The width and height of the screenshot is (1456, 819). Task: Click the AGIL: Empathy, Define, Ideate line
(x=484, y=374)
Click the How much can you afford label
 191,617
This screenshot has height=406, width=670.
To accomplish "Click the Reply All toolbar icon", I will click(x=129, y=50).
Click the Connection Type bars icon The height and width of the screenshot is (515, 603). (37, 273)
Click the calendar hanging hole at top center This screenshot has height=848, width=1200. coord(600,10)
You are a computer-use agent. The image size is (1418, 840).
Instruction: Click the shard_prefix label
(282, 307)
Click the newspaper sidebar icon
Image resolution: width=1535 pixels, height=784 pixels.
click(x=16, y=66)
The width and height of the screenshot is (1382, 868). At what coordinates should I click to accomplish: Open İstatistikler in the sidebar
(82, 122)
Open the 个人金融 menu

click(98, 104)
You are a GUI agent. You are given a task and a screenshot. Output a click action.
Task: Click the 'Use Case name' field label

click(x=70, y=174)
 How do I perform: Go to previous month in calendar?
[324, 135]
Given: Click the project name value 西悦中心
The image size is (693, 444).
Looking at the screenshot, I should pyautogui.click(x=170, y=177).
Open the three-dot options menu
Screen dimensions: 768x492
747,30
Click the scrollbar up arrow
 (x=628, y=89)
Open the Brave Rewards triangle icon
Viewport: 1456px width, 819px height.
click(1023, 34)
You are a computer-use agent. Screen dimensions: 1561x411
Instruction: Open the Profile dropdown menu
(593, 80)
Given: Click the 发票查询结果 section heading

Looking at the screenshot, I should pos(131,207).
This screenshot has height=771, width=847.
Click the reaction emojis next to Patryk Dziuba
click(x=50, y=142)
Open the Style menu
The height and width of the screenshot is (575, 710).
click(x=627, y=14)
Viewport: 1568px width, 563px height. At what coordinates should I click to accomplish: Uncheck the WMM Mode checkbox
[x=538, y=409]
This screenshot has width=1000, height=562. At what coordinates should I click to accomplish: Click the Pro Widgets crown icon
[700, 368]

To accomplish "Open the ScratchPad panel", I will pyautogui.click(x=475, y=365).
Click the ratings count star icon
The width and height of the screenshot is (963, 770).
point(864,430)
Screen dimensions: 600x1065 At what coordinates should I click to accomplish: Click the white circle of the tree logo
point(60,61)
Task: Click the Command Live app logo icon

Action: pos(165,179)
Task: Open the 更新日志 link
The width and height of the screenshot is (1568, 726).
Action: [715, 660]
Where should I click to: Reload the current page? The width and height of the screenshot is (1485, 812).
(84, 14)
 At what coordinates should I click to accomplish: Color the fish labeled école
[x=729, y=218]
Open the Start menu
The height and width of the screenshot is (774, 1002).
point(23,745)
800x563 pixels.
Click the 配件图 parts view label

■ **Problem description**
Please repeat the lines from the line with "How do I perform: Go" to the line with "click(1023, 34)", copying each one exactly as it stands.

■ **Response**
 How do I perform: Go to previous month in calendar?
[324, 135]
Given: Click the project name value 西悦中心
The image size is (693, 444).
Looking at the screenshot, I should pyautogui.click(x=170, y=177).
Open the three-dot options menu
Screen dimensions: 768x492
747,30
Click the scrollbar up arrow
 (x=628, y=89)
Open the Brave Rewards triangle icon
Viewport: 1456px width, 819px height.
click(1023, 34)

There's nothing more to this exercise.